The US market’s recent struggles, the persistence of home bias among asset allocators and individual investors and the renewed opportunities outside the US, could signal avenues for investors looking to reassess geographic exposures, according to MSCI research.
The latest research from MSCI analysed the implications of a directional shift that emerged in 2025, when a rare double-digit performance gap opened up in favour of non-US equities over their US counterparts, alongside a shift in fund flows away from the US.
At the same time, the historically strong foreign appetite for US stocks and bonds has shown signs of waning, potentially prolonging the weakness in the US dollar and other US assets.
“For Apac investors, understanding this shift could highlight opportunities for diversification, improved returns, and capital inflows into high-growth markets amid declining US asset dominance,” said MSCI analysts, Anil Rao and Rohit Gupta
Indeed, there has been an “historic shift from US dominance”.
Their research indicates a historic shift in performance from US dominance, with non-US stocks outperforming US equities by 10% year-to-date through April 25, 2025.
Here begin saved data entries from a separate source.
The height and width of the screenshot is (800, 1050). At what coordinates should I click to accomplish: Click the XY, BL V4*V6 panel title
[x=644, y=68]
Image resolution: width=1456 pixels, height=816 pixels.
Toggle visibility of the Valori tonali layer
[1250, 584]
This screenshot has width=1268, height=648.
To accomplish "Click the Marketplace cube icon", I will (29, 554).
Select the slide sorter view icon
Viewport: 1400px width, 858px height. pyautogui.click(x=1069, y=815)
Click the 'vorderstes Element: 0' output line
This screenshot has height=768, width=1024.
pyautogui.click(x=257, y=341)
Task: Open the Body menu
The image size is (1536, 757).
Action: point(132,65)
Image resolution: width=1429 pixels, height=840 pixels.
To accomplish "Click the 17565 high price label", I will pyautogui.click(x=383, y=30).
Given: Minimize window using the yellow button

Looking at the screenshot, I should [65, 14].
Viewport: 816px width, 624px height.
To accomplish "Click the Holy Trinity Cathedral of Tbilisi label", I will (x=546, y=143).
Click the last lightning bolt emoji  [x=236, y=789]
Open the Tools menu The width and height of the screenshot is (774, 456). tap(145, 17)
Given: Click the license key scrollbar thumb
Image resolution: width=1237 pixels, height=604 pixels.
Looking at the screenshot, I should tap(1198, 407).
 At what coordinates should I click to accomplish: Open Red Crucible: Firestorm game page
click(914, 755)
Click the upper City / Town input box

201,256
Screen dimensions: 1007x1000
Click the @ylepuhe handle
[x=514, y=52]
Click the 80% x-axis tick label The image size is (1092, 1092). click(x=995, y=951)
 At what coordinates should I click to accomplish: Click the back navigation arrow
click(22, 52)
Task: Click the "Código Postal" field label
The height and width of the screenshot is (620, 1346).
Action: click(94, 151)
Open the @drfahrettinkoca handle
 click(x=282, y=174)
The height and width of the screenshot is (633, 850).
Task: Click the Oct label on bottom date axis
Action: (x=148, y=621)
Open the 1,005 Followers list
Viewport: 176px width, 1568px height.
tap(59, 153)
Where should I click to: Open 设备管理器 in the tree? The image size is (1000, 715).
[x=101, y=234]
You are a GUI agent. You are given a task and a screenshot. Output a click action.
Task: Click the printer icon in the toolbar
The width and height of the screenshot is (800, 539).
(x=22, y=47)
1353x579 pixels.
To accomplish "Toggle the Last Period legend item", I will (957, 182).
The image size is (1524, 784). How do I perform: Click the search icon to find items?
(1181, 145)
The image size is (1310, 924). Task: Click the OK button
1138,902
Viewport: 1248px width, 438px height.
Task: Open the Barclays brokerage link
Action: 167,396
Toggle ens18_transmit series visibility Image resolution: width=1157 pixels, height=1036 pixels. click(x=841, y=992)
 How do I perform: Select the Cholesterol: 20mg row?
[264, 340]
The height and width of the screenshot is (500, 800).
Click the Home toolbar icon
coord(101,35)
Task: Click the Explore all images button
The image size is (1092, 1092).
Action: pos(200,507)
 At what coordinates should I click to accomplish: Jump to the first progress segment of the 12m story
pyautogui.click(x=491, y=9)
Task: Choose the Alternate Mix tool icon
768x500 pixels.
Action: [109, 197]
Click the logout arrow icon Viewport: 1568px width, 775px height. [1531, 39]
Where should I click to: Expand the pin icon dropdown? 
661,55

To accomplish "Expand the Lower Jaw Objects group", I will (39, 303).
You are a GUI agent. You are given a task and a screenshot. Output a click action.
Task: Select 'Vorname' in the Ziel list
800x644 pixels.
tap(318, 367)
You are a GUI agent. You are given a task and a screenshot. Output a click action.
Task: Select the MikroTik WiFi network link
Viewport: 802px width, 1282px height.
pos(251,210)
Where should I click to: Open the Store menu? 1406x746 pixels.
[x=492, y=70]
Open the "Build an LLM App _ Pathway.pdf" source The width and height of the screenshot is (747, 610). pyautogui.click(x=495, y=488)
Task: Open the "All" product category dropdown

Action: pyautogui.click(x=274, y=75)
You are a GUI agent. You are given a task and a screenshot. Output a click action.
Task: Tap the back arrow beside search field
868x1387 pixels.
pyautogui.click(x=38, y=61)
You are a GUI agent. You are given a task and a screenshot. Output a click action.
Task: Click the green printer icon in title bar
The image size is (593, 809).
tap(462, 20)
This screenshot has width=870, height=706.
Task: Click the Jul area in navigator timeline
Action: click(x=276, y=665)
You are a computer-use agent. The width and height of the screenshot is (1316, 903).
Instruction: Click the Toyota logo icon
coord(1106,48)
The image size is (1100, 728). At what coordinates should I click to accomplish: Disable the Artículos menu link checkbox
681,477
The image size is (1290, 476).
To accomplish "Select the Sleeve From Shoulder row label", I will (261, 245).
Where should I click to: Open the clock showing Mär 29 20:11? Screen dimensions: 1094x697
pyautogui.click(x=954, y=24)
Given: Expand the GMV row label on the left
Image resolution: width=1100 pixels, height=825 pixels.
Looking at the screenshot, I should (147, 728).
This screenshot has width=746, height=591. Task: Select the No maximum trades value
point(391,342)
“This marks a critical turning point as US equities face downside risks stemming from souring fundamentals and shaken consumer confidence,” said Rao and Gupta.
Instead, “emerging opportunities in Asia Pacific present a compelling case for diversification”.
Notably, India is showing a strong growth outlook paired with more reasonable valuations compared with US mega-caps.
Moreover, “China has become more distinctly EM than other emerging economies, in part because it represents such a large share of the EM market today”
Meanwhile, Japan and Australia still straddle all three regions (the US, Europe and EM), reflecting their connections to both developed and emerging markets.
Historical patterns indicate a potential leadership rotation away from US markets, which have dominated for much of the post-global financial crisis era.
“There are now stronger diversification benefits available than in the past, providing an opportune moment for Apac investors to reassess their strategies,” concluded Rao and Gupta.